A tremedeira tomou conta de Camille, e uma sensação quente escorreu por suas pernas. Ela percebeu com horror que havia se mijado, mas isso não importava. Nada importava.
De repente, a mãe de Larissa fez algo ainda mais aterrorizante. Com um movimento grotesco, ela enfiou os dedos na boca da filha, forçando-a a abri-la. Então, como se um comando invisível tivesse sido acionado, sua cabeça jogou-se para trás em um espasmo bizarro. O corpo inteiro dela tremia como se estivesse prestes a explodir.

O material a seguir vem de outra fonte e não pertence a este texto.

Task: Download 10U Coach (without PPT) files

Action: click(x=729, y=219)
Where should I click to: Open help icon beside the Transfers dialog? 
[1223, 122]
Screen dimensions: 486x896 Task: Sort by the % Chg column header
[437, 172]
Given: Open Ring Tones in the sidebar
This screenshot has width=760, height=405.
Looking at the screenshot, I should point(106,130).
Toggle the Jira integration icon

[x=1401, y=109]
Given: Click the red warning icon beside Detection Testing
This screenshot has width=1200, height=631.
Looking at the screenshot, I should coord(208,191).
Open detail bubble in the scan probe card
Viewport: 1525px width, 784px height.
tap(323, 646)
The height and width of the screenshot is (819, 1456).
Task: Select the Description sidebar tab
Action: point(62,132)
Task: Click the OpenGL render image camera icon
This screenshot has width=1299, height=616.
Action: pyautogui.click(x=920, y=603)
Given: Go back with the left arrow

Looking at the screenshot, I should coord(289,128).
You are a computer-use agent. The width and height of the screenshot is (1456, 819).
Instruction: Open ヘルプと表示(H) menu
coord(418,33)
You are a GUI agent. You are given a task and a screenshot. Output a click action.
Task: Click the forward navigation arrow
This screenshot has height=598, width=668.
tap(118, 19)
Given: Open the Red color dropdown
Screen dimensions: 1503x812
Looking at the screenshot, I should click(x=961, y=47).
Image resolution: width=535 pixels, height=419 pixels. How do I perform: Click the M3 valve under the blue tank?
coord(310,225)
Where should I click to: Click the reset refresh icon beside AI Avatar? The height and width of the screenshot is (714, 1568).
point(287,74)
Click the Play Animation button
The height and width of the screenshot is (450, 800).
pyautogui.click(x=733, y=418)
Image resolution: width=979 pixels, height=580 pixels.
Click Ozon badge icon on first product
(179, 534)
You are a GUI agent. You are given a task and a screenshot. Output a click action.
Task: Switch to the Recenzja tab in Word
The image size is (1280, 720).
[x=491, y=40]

Larissa tentou gritar, mas tudo que conseguiu foi um gemido rouco e desesperado. Suas mãos arranhavam inutilmente as da mãe, enquanto os olhos buscavam os de Camille, implorando em silêncio. Mas Camille estava paralisada.
E então, com um movimento assustadoramente rápido, a mãe abaixou a cabeça novamente. Seus olhos, agora fixos em Larissa, estavam completamente desumanos. Ela soltou o pescoço da filha por um breve momento, e Larissa arfou, tentando sugar o ar com desespero. Mas antes que pudesse reagir, a mãe vomitou um líquido vermelho-escuro diretamente na boca de Larissa.
O líquido viscoso escorreu pela garganta da garota, que começou a engasgar, tossir e se debater freneticamente. O som era sufocante, quase animalesco. O corpo de Larissa começou a espasmar, os gritos misturados com tentativas de vomitar.
Camille finalmente conseguiu se mexer. O terror ativou um instinto primal dentro dela. Ela virou-se e correu com tudo que tinha, passando pela porta como um borrão. Sem pensar, puxou a maçaneta e trancou a porta atrás de si, prendendo Larissa e a mãe dentro da casa.
Ela não olhou para trás. O som dos gritos e das batidas ecoava em sua mente, mas Camille sabia que, se hesitasse, estaria morta. Lágrimas corriam por seu rosto enquanto ela corria pelas ruas, ignorando o caos ao seu redor. Os tiros e os gritos distantes não significavam nada.
As calças molhadas e o cheiro de urina a humilhavam, mas isso era insignificante comparado ao peso em seu peito. Larissa estava morta, e ela não fez nada. Camille não conseguia parar de chorar enquanto corria, desesperada, em direção ao supermercado.